Passage shown:

* * * * *

Saturday, January 26, 2013

To My President

Mr. President,

I did not vote for you in 2012.  The change I knew your were capable of after voting for you in 2008, I quickly realized was just going to be someone else's to bring one day.  I'm certain that you are aware of what you have not done and could have so I don't feel the need to waste anyone's time here.  I also can assume, based on watching how you've governed, that you really don't care.  This should be especially true since your political competitions (elections) are something of the past.

I know that you are some kind of an expert on constitutional law and not a rocket scientist.  It's not a problem since what I'm going to write here is definitely not rocket science.  You are a politician so it should all make sense to you.  You've done a remarkable job at maintaining tremendous support despite the fact that you haven't done much to help the people who give you their support and likely have done more harm than good.

* * * * *

Source material:
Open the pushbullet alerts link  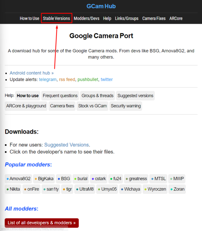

* * * * *

What you need to do:
In the letter addressed to the president, in what year does the writer say they did not vote for him?

The result:
2012